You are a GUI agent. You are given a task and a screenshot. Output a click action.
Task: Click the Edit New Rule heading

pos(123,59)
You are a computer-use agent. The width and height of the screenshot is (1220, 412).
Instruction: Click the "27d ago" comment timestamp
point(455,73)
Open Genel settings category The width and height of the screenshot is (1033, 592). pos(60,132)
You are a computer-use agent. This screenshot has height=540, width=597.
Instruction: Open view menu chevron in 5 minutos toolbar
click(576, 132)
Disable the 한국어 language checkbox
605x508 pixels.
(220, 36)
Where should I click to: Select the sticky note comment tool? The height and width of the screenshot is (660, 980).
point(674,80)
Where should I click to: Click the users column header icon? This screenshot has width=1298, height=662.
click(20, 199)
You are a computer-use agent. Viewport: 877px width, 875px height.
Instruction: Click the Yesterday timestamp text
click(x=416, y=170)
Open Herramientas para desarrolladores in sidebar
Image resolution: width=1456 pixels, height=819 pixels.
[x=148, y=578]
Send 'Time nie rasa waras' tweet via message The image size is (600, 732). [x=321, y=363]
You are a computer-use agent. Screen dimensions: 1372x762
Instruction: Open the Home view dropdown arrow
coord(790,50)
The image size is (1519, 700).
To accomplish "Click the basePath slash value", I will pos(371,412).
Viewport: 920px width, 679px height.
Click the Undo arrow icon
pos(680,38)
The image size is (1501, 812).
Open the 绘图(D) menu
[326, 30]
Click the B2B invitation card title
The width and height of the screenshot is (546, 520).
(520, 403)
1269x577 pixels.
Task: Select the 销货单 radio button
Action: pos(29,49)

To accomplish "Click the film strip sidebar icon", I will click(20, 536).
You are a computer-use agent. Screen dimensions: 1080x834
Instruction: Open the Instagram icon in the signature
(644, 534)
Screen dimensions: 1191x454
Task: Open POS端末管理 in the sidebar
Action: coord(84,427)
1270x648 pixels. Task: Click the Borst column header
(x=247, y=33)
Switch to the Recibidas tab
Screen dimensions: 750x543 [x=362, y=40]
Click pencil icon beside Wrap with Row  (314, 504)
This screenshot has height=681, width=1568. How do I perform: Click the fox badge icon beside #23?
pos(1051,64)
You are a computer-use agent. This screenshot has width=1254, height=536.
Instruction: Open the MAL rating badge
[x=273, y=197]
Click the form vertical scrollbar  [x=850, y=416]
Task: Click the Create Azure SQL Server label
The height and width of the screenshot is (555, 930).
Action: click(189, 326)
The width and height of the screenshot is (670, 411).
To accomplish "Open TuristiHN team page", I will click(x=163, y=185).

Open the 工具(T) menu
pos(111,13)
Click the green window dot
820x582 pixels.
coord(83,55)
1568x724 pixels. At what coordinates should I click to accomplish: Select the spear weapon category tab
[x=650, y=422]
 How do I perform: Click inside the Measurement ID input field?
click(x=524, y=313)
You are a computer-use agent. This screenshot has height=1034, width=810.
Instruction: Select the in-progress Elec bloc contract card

> _EXERCISE OBJECTIVE_:
Could you reproduce, exactly, every line above from the line with "Task: Click the Edit New Rule heading" to the line with "Disable the 한국어 language checkbox", and no other line? Both ends count.

> _ANSWER SPACE_:
Task: Click the Edit New Rule heading

pos(123,59)
You are a computer-use agent. The width and height of the screenshot is (1220, 412).
Instruction: Click the "27d ago" comment timestamp
point(455,73)
Open Genel settings category The width and height of the screenshot is (1033, 592). pos(60,132)
You are a computer-use agent. This screenshot has height=540, width=597.
Instruction: Open view menu chevron in 5 minutos toolbar
click(576, 132)
Disable the 한국어 language checkbox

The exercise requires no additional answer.